Rushton Ruling: Arbitration Provision Violates Public Policy
A panel of the Michigan Court of Appeals recently reversed its position on whether a provision requiring arbitration of prospective civil rights claims is enforceable. In Rushton v. Meijer, the court held that Michigan employers cannot require employees to waive their right to pursue future civil rights claims in court because such a measure violates public policy. (Rushton v. Meijer, Inc., Court of Appeals Docket No. 199684, Slip. Op. August 19, 1997.)
This decision is notable for several reasons. First, it contradicts the Court of Appeals earlier decision in Heurtebise v. Reliable Computers, Inc., 207 Mich. App. 305 (1994). In that case, a different panel of the same court held that provisions requiring arbitration of civil rights claims are enforceable. (The Heurtebise decision was later reversed on other grounds by the Michigan Supreme Court.)
Secondly, the Court of Appeals in Rushton was not required to address the broad public policy issue involving the validity of arbitrating prospective civil rights claims, but it chose to do so. The Supreme Court had sent Rushton back to the Court of Appeals for review in light of Heurtebise, which held that an employer's handbook did not create a binding contract -- but did not address the broader public policy issue. The Court of Appeals could have reasonably interpreted the Supreme Court mandate simply to review whether there was a mutually enforceable arbitration agreement under contract law. The court chose to go further, however, and address the public policy issue even after it found the arbitration provision enforceable.
Finally, the Court of Appeals took a very narrow view of the meaning of "commerce" under the Federal Arbitration Act, holding that plaintiff Rushton's employment relationship did not constitute a contract involving commerce and, therefore, state law, rather than the more broadly enforced federal act, should apply.
The Rushton case will undoubtedly be appealed to the Michigan Supreme Court but in the meantime, it seems to have already influenced the Michigan Court of Appeals in other pending cases. For example, in Stewart v. Fairlane Community Mental Health Centre, Court of Appeals Docket No. 19140, Slip. Op. September 16, 1997, the court cited both Heurtebise and Rushton in holding that the defendant's personnel policy manual did not create an enforceable arbitration agreement. Although purporting to "save for another date the public policy issue of whether defendant, as a condition of employment, can require its employees to prospectively waive their rights to pursue WPA (Whistleblower's Protection Act) claims in a judicial forum," the court pointedly likened the WPA to the Michigan Civil Rights Act in terms of protecting similar statutorily recognized interests and deserving similar treatment. In a recent unpublished opinion, Arslanian v. Oakwood United Hospital, the Michigan Court of Appeals held that a prior arbitration could not act to bar, under the doctrine of res judicata, an employee's suit for gender discrimination.

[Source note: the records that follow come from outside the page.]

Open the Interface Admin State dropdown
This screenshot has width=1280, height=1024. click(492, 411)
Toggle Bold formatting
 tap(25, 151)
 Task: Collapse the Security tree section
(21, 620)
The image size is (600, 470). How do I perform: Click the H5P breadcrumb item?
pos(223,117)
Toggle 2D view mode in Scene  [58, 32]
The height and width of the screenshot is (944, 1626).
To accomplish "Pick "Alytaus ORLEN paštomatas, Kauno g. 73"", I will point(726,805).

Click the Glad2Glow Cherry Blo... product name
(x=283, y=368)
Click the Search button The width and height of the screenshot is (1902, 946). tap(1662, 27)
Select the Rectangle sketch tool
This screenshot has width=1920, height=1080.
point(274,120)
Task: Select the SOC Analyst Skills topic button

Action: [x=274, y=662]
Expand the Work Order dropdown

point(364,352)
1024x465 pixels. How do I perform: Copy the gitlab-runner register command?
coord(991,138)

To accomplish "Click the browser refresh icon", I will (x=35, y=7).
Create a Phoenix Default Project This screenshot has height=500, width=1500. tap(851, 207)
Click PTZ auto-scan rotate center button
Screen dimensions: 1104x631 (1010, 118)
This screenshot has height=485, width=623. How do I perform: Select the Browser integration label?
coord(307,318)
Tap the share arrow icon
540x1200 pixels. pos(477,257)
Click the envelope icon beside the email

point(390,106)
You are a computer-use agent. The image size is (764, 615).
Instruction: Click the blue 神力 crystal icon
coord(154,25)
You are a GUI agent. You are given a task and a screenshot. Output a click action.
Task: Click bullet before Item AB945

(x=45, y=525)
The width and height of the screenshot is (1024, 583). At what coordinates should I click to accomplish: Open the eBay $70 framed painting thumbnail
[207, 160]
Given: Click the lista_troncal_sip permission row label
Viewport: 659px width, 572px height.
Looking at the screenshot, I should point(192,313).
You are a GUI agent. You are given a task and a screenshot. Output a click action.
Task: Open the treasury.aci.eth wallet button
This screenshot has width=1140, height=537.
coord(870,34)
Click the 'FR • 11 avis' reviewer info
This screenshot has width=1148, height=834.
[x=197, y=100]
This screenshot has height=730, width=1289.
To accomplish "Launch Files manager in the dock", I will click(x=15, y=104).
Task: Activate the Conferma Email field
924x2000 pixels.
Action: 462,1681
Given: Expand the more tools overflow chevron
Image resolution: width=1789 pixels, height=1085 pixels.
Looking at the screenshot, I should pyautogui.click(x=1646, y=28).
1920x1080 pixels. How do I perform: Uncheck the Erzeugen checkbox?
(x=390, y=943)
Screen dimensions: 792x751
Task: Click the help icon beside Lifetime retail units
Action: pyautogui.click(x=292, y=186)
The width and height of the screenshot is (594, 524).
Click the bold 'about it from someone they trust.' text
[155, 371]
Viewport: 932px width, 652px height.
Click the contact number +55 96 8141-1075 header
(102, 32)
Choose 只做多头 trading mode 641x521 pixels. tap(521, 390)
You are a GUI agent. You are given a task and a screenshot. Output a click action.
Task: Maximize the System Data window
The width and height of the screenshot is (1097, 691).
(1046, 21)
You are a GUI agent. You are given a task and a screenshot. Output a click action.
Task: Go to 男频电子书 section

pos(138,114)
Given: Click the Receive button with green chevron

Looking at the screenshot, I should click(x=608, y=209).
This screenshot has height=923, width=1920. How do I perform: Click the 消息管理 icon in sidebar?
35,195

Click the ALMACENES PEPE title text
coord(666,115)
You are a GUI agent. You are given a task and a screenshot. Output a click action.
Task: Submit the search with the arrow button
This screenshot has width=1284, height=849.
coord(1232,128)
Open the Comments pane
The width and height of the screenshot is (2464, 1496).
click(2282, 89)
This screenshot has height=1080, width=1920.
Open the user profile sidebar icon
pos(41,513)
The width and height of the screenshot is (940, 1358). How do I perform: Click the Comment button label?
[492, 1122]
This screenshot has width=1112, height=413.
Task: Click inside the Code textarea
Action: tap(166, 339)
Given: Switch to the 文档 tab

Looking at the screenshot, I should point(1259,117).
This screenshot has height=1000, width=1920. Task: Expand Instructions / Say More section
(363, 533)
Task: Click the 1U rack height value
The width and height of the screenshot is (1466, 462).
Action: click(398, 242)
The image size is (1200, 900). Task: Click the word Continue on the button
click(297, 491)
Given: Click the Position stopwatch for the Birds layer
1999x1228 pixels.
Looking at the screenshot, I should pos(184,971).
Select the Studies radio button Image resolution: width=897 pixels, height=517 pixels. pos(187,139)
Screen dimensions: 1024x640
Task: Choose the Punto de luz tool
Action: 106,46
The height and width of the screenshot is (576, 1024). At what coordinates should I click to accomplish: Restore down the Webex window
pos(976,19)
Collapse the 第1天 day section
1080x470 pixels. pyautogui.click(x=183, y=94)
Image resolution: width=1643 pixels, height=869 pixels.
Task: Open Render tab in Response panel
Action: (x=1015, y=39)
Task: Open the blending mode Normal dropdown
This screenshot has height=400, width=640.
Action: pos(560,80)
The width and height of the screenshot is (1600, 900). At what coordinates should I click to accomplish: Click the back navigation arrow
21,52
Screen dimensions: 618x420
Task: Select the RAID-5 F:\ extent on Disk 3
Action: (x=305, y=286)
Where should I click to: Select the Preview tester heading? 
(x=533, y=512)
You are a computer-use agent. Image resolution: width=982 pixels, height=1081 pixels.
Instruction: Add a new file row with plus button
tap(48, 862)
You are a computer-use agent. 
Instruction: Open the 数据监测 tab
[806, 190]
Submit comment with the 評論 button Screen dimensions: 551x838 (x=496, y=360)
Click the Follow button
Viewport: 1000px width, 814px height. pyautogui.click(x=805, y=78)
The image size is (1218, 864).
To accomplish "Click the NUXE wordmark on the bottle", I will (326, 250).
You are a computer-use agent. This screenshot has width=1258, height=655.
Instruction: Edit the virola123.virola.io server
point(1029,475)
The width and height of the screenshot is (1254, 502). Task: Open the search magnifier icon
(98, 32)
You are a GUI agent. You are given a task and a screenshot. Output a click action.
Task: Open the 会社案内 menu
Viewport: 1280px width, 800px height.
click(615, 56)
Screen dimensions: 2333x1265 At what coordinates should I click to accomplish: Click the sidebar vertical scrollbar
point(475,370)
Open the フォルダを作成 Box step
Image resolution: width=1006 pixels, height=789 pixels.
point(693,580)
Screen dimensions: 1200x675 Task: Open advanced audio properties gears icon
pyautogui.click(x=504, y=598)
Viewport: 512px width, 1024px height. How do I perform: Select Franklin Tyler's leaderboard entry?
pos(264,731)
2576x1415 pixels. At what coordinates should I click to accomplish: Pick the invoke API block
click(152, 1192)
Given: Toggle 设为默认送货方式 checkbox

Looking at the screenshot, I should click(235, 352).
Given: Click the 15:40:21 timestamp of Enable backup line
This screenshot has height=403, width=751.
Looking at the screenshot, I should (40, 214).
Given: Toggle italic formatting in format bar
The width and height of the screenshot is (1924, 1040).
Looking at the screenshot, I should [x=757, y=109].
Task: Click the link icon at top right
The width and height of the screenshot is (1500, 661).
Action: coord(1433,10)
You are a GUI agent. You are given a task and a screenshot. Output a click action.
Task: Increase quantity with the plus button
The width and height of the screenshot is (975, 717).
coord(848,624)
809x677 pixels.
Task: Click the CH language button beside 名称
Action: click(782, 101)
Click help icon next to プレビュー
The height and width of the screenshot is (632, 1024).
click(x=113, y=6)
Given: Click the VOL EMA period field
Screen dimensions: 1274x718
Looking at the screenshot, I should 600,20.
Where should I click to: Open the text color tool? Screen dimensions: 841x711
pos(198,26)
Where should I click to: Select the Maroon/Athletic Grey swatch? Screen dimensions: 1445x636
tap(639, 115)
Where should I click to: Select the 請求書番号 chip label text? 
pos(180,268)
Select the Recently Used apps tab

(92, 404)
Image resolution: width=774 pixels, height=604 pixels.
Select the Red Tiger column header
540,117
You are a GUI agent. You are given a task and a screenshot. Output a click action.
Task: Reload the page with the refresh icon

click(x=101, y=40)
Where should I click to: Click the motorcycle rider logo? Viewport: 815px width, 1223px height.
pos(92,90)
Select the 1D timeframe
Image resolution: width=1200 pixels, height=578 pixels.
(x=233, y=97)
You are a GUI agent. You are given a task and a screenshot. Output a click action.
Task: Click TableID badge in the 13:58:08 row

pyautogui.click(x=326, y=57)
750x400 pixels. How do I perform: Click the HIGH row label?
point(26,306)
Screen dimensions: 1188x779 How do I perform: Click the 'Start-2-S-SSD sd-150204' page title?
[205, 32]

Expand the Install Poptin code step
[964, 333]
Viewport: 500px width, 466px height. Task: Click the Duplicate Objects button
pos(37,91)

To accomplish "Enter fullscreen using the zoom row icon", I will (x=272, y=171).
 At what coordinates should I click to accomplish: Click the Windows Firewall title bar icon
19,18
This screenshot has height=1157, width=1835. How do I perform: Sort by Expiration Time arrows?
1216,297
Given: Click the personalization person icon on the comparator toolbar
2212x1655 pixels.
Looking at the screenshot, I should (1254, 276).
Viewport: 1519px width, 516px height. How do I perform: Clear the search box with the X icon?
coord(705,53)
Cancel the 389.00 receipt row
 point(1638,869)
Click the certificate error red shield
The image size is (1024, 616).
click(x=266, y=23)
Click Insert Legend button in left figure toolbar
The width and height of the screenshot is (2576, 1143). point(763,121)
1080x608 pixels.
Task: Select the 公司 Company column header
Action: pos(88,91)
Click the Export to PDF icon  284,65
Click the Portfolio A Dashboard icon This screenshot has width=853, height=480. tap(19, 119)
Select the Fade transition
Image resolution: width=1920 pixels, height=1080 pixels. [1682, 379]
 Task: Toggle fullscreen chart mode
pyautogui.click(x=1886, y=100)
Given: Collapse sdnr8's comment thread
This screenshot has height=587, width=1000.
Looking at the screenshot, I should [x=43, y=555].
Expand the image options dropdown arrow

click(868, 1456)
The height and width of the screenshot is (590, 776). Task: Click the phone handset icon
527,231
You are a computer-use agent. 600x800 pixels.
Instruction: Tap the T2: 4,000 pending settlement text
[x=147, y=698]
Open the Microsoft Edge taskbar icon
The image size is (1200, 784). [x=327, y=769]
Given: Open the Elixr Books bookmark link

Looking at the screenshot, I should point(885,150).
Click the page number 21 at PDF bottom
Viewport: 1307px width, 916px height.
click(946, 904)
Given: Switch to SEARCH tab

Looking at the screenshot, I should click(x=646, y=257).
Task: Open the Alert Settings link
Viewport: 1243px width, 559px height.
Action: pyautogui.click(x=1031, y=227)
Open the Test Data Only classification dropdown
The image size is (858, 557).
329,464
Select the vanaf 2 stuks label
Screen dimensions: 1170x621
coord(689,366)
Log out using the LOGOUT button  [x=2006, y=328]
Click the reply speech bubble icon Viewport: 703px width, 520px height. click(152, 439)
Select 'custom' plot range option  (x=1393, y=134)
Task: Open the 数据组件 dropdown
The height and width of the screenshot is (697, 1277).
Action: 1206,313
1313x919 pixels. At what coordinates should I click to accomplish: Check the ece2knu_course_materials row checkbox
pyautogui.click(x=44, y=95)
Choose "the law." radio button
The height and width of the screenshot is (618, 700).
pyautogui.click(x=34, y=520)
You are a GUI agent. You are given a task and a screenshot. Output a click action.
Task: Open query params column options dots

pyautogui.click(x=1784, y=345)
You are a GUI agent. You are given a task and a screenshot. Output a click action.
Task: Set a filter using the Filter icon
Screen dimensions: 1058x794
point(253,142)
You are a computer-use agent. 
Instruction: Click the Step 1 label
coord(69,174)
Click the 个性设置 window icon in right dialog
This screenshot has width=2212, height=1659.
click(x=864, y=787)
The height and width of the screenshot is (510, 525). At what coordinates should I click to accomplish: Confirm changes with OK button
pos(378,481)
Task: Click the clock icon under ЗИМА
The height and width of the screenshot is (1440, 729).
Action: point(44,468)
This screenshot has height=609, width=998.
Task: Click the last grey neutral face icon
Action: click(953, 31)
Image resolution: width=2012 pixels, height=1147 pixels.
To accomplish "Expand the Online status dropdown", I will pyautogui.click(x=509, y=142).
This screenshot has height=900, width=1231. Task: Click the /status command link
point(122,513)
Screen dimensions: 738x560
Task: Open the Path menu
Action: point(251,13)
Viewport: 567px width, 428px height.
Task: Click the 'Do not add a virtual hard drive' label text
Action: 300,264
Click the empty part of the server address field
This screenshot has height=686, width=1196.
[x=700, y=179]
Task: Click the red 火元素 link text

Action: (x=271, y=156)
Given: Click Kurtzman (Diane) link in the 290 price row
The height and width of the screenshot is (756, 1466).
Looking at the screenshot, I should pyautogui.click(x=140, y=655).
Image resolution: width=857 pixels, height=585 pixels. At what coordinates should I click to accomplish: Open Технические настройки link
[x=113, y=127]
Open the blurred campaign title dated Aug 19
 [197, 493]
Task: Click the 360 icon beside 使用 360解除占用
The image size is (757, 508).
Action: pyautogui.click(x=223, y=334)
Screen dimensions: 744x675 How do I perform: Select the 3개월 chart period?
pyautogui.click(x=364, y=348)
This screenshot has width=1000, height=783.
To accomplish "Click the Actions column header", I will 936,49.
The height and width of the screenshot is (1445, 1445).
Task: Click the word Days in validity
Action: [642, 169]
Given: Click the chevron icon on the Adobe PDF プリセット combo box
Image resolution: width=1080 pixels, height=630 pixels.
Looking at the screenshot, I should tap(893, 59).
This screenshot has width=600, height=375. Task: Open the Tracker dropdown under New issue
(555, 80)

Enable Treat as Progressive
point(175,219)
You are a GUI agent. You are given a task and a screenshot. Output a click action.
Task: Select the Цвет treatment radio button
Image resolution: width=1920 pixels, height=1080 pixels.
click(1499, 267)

Courts Outside Michigan Also Finding Arbitration Process Unfair
Earlier this summer, the California Supreme Court, which had previously expressed a strong policy favoring arbitration, decided a case that raises important issues that could affect the legal validity of many contractual arbitration programs. In Engalla v. Permanente Medical Group Inc., 64 Cal. Rptr. 2nd 843 (1997), the court held that there was sufficient evidence to support a lower court finding that the defendant had engaged in fraud in the inducement of its contract formation and as such, its petition to compel arbitration of a medical malpractice claim under contract terms could be denied. (The defendant was an HMO and the plaintiff was an immigrant to the United States who worked for a company that offered enrollment in the HMO's health program. The HMO plan provided for binding arbitration of any claims asserted for personal injury.) The court also held that the HMO's actions in relation to the arbitration clause might be construed to constitute a waiver of its right to compel arbitration. Although the California Supreme Court did not find the arbitration clause itself unconscionable, it clearly disapproved of the defendant's arbitration program and suggested that the arbitration process -- established by a party with superior bargaining power -- would be closely scrutinized. The court noted that arbitration agreements which were offered on a "take-it-or-leave-it" basis posed the risk of becoming instruments for injustice.
Finally, in Nelson v. Cyprus Bagdad Copper Corp, 119 F.3d 756 (1997), the Ninth Circuit Federal Court of Appeals held that the arbitration provision in an employee handbook did not constitute a waiver of an employee's rights to a judicial determination of his claims under the Americans with Disabilities Act and the Arizona Civil Rights Act. The opinion also suggests that a unilateral act by an employer is not sufficient to waive such rights.
In summary, the pendulum which had been swinging towards the automatic acceptance of arbitration clauses is beginning to change direction, as courts recognize that the arbitration process can be unfair when imposed upon employees and consumers. It is too early to predict whether the outright ban on arbitration of civil rights claims in Rushton will stand, but courts are definitely taking a closer look at whether the process provided by arbitration provisions is fair and reasonable considering the unequal bargaining power of the parties.